Physical characteristics
- Source: Te Henga Road ridge, Waitākere Ranges
- • coordinates: 36°52′33″S 174°32′00″E﻿ / ﻿36.87581°S 174.53328°E
- Mouth: Kaipara River
- • coordinates: 36°45′32″S 174°30′31″E﻿ / ﻿36.75892°S 174.50871°E
- Length: 20 km (12 mi)

Basin features
- Progression: Kumeū River → Kaipara River → Kaipara Harbour
- • left: Mangatoetoe Stream
- • right: Matariki Stream, Huranui Stream, McEntee Stream, King Stream, Le Gros Stream, Inkster Stream, Rackstraw Stream, Pakinui Stream, Waikoukou Stream

= Kumeū River =

River in the Auckland Region, New Zealand

The Kumeū River drains the northern Waitākere Ranges near Auckland, New Zealand, running past the town of Kumeū before merging into the Kaipara River.

== Description ==

The river begins north of the Te Henga Road ridge, north of the Waitākere Ranges Regional Park. It flows north to the townships of Waitākere and Taupaki. When the river reaches Kumeū and Huapai, it flows due west, meeting the Ahukuramu Stream. The Kaipara River begins at the confluence of the Kumeū River and Ahukuramu Stream.
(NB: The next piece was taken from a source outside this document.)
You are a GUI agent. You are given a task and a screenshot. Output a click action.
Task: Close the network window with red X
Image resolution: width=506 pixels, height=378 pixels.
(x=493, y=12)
The river has a number of tributaries, including the McEntee Stream, Mangatoetoe Stream and Pakinui Stream.

== History ==

The stream is in the traditional rohe of Te Kawerau ā Maki. Historically the upper river catchment was dominated by a kahikatea forest, and was used for a number of purposes: to hunt kūkupa (kererū, or New Zealand wood pigeon) and harvest harakeke (New Zealand flax) and toetoe (Austroderia) for weaving.

The river formed a section of Te Tōangaroa, the portage between the Kaipara and the Waitematā Harbours. Ngongetepara (Brigham Creek) is less than two kilometres away from the Kumeū River at its closest point.

The traditional taniwha kaitiaki (guardian) of the Kaipara and Kumeū Rivers was called Tangihua.